Sentia-se viver numa espécie de idade-limiar. Entre a decadência que se avizinhava, que já presenciava, e a juventude que se perdia, que já tinha perdido. Então não tinha nada a perder pois estava à beira de tudo perder. Se queria dar um rumo à sua vida era agora. Um só ano mais tarde bastaria para já chegar demasiado tarde. E entretanto o tempo impunha a sua lei de aço. As rugas sinalizavam algo de irreversível, que já tinha passado para o outro lado dessa espécie de curva da oportunidade. Agora dependia menos da iniciativa do que da fortuna, do acaso. Esperava e essa espera angustiava-o, exacerbava a sua melancolia. Havia desenvolvido um profundo receio de acabar os seus dias sozinho. A solidão apavorava-o.

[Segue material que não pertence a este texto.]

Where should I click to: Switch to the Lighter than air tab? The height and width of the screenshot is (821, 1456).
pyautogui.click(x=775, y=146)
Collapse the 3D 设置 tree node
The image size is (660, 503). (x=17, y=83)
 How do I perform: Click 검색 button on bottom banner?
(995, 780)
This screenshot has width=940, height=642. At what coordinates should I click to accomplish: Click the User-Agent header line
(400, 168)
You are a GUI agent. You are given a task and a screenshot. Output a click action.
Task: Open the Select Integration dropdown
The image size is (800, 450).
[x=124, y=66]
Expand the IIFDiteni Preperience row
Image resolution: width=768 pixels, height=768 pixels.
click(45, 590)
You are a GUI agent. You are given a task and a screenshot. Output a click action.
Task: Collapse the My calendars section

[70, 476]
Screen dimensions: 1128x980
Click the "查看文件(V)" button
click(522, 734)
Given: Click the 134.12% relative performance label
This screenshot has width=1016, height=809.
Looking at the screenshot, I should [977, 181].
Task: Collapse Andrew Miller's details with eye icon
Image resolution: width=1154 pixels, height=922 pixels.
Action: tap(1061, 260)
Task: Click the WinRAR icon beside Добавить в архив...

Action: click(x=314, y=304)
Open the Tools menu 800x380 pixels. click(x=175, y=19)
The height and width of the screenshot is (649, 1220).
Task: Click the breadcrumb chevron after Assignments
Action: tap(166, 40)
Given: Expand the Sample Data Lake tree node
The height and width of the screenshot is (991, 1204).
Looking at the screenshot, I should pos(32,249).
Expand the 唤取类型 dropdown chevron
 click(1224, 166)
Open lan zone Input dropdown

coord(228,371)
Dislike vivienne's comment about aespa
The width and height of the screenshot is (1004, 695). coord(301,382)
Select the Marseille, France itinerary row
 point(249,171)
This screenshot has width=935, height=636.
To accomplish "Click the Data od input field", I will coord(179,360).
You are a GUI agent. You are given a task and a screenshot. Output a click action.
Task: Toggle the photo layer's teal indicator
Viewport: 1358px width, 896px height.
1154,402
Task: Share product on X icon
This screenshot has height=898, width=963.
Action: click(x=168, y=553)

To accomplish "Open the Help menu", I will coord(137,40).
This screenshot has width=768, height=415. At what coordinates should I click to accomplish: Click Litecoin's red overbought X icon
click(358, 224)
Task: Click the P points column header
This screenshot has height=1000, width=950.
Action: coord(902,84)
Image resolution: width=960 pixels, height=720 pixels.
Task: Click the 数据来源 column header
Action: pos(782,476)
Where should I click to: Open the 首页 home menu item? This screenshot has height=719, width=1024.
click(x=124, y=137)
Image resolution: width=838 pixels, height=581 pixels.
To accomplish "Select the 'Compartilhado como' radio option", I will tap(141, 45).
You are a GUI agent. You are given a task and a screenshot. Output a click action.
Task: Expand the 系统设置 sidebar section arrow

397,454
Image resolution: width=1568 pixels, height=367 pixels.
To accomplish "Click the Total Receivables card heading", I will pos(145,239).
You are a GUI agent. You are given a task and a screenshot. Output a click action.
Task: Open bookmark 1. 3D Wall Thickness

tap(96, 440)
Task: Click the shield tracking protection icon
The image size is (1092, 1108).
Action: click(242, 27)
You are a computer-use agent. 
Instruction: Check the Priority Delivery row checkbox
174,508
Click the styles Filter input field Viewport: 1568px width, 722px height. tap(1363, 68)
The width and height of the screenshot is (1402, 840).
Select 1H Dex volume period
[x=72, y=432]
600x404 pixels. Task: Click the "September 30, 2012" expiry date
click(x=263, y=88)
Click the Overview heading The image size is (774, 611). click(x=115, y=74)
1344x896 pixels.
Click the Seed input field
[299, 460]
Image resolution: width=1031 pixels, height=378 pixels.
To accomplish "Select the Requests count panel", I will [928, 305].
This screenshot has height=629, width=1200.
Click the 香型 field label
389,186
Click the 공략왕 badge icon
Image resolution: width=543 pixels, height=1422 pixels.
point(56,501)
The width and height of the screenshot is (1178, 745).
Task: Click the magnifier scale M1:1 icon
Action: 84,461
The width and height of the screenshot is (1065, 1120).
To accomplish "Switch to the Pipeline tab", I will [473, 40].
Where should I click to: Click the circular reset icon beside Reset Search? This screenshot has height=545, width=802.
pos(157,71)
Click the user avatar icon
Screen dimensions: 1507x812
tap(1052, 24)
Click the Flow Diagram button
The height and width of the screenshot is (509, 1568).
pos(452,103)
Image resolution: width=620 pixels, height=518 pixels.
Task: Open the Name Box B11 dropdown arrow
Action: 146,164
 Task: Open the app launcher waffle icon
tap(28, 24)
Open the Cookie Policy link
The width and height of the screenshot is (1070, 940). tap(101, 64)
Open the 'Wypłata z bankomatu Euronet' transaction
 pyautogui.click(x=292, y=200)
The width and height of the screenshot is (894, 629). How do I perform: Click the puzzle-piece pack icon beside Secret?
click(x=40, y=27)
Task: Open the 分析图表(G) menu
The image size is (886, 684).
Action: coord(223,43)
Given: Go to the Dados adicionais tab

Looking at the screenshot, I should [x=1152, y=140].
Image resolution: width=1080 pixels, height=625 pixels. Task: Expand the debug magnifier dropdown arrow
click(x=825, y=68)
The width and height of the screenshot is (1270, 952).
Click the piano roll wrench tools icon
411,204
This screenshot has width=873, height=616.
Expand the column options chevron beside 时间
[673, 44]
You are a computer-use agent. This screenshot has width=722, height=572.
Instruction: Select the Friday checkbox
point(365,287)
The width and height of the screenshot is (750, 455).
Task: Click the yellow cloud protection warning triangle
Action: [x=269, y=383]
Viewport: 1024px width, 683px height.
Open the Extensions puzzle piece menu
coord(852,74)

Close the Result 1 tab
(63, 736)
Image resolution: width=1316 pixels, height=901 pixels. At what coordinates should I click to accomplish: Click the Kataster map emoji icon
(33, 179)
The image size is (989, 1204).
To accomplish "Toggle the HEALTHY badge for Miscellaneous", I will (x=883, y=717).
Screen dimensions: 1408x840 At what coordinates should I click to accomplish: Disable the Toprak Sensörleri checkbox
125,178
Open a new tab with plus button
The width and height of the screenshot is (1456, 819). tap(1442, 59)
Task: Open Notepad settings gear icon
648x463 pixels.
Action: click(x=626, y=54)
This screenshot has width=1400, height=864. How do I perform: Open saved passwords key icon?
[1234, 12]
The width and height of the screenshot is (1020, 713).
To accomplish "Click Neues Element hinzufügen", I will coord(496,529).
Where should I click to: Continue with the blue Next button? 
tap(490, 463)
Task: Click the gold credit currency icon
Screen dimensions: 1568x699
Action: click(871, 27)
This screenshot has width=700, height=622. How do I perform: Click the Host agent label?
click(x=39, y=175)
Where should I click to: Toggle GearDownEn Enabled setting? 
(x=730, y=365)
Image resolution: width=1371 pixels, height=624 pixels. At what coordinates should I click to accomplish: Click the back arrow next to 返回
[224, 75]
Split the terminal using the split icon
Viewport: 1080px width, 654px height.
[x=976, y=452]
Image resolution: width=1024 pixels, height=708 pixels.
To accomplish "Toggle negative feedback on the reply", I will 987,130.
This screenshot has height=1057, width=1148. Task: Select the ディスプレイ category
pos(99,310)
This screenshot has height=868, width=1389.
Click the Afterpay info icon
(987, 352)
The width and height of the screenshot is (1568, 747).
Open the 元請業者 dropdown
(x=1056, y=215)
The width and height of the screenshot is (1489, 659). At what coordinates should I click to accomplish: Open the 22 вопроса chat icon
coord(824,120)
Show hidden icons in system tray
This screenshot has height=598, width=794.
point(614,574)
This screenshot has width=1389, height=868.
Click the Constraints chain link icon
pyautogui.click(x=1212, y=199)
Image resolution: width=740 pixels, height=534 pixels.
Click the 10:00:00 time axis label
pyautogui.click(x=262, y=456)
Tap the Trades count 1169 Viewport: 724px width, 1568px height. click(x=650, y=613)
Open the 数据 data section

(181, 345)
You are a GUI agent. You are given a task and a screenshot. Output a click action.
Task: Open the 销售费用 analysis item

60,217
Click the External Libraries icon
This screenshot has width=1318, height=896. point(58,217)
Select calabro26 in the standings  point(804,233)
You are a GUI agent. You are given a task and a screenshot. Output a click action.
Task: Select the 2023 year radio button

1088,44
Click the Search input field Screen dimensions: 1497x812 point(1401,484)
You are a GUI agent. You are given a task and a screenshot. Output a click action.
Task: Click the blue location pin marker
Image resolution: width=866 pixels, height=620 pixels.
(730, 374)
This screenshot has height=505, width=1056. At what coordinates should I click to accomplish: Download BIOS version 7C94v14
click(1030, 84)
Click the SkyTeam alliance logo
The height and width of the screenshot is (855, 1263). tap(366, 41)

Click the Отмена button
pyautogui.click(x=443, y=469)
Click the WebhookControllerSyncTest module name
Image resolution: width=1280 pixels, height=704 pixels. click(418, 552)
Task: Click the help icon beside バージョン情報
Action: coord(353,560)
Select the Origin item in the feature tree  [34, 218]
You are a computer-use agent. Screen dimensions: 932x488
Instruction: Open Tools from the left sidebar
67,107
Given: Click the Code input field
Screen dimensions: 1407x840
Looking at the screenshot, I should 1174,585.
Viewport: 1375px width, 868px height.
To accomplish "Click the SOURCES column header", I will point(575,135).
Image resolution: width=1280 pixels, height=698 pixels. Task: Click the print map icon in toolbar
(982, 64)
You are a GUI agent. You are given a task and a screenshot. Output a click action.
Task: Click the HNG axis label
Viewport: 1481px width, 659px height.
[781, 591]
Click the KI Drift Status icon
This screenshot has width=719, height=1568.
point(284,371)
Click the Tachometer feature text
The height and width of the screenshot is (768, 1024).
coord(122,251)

Logo a ele, que sempre dependera da sua reclusão, e também tristeza, e se acostumara a se desenvencilhar sozinho. E agora a ideia de ficar sozinho significava para ele fracasso, incapacidade de compartilhar a sua vida íntima com alguém, de alguém querer partilhar a sua vida íntima com ele, e, pior ainda, desespero e autodestruição. Que fantasmas deambulariam pelos aposentos da casa herdada? Que silêncio sepulcral procuraria a todo o custo vencer, recusar? Em quanto tempo os quartos entretanto esvaziados da presença humana se cobririam de pó? Que vegetação cobriria as paredes da casa? Como suportaria a desproporção entre o tamanho dessa casa e as suas necessidades pessoais? Que espécie de loucura preencheria essas carências? Robert tinha tamanha ânsia de futuro, uma ânsia paradoxalmente alimentada por um profundo temor por este, que além de ser incapaz de viver no presente, de usufruir, o fenómeno do envelhecimento significava nada menos do que catástrofe, um castigo que antevia não ser capaz de suportar. Pudesse ele ao menos congelar o tempo; acostumar-se a esse desespero mudo que ao menos já conhecia…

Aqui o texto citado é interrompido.